Department of Biostatistics Seminar/Workshop Series
Assessment of the P-values for Survival Risk Score Derived from High Dimensional Data
Heidi Chen, PhD
Assistant in Biostatistics, Department of Biostatistics, Vanderbilt University School of Medicine
Wednesday, October 26, 1:30-2:30pm, MRBIII Conference Room 1220
The goal of many high dimensional clinical studies is to develop a model to predict patient disease outcome. In general, there are three steps to building a prediction model: (1) feature selection, (2) model building, and (3) model validation. The feature selection step identifies the features that best distinguish the clinical outcome of interest. Building the prediction model from a risk score that is derived from a linear combination of the intensities of selected features with different weights is a common and intuitive approach to make a prediction for a future observation.
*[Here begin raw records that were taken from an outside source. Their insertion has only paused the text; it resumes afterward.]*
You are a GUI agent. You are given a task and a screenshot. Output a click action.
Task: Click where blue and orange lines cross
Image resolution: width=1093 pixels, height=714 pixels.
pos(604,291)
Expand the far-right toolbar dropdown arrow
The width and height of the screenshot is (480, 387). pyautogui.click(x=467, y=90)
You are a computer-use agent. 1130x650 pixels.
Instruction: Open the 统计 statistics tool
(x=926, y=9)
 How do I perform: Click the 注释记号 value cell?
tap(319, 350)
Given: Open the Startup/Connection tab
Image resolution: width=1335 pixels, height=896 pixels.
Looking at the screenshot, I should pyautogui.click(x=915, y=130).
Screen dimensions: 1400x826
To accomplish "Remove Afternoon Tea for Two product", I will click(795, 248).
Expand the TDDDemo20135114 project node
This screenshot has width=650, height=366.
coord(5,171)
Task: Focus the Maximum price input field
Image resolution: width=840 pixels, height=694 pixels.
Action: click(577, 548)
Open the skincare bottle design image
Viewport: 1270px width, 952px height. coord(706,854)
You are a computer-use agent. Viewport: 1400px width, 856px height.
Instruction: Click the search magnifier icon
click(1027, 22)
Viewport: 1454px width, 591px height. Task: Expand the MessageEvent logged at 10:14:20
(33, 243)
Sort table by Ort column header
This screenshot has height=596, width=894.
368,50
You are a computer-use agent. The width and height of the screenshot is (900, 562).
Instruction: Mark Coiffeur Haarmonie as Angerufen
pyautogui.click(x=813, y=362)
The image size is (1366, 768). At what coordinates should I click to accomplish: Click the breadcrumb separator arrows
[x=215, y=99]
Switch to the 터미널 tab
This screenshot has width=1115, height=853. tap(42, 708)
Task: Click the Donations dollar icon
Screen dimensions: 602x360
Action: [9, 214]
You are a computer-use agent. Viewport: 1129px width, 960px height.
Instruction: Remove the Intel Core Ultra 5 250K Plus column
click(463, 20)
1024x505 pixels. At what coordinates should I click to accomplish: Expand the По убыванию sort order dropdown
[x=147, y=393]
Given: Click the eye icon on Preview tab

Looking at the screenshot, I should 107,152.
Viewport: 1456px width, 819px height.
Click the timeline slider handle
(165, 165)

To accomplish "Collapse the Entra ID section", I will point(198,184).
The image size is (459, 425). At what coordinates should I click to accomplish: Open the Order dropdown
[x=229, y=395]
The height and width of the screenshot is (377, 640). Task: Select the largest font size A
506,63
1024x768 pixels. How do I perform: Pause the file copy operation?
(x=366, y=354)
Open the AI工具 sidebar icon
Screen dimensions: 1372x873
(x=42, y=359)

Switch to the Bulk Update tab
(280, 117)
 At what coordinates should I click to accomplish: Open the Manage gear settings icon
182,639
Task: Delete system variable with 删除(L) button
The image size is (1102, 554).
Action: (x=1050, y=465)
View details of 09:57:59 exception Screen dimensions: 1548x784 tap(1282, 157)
The final step of model validation is to evaluate the generalizability of the prediction model. Applying the prediction model to an independent test set is the gold standard in validating the prediction ability of the selected features, but the preliminary validation of the prediction model usually uses the training set to assess the statistical significance of the association between the risk score and clinical outcome. In this talk, I focus on the prediction of survival outcome. The likelihood ratio test and the log-rank test are two conventional methods used to assess whether the risk score is significantly associated with survival. The p-values calculated from the distribution of these two conventional methods, however, are not valid for the training set because of the dependence between the risk score and survival time. Claiming significant findings from the training set without the external validation from an independent test set can lead to serious flaws. This talk will address the issue of p-values calculated from the naïve test procedures and illustrate the procedure needed to calculate the correct p-values without inflating the type 1 error.